Her work didn’t stop with that study, however. Teaming
with Jaszi, the IDA, and dozens of filmmakers, Aufderheide
boiled down the legalese of fair use copyright law into an
eight-page pamphlet documentarians greeted with near biblical
fervor. “I feel like I died and went to independent
filmmaker heaven,” said Beyond Beats and Rhymes director
Byron Hurt during a ceremony celebrating the publication’s
release last spring. “This is a great day for filmmakers,
but more importantly, it is also a great day for the public,” declared
Alternate Media Center cofounder George Stoney during the
same ceremony.
Such excitement stems not only from the way the statement
simplifies the issue for documentarians, but also from the
way it simplifies the issue for those who might stand in
their way. “One of the factors the courts consider
in deciding whether fair use applies is whether the material
was used in good faith,” explains Jaszi. “Now
we have evidence of what documentary filmmakers believe is
reasonable and balanced use. Now we have evidence of good
faith.”
Beyond the Best Practices in Fair Use statement,
which has now been given to thousands of filmmakers, distributors,
and organizations, the IDA award recognizes Aufderheide’s
extensive writing and teaching about documentary film.

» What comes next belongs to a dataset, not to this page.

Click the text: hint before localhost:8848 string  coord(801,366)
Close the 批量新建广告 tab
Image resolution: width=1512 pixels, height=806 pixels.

The
director of AU’s Center for Social Media has penned
numerous articles and books on documentaries, served as a
juror at the Sundance Film Festival, and opened hundreds
of students eyes to the complexities of the genre’s
history, ethics, and techniques.
“Pat Aufderheide’s work as a journalist, policy
analyst, author, and professor has demonstrated her deep
commitment to social justice through creative use of media,” says
Sandra Ruch, executive director of IDA, which represents
nearly 3,000 film professionals in 50 different countries. “Our
members, as well as the public at large, benefit from her
work in many direct and indirect ways.”
For Aufderheide—like the filmmakers themselves—that
means much more than the honor she’ll receive in LA’s
Directors Guild of America Theatre later this week. “Documentary
filmmaking is a vibrant part of the media that fuel public
knowledge and action, and it is a great honor to have my
scholarship about it be recognized,” she says. “I
also hope that the award can draw attention to the parts
of my work that can be most immediately helpful to filmmakers.”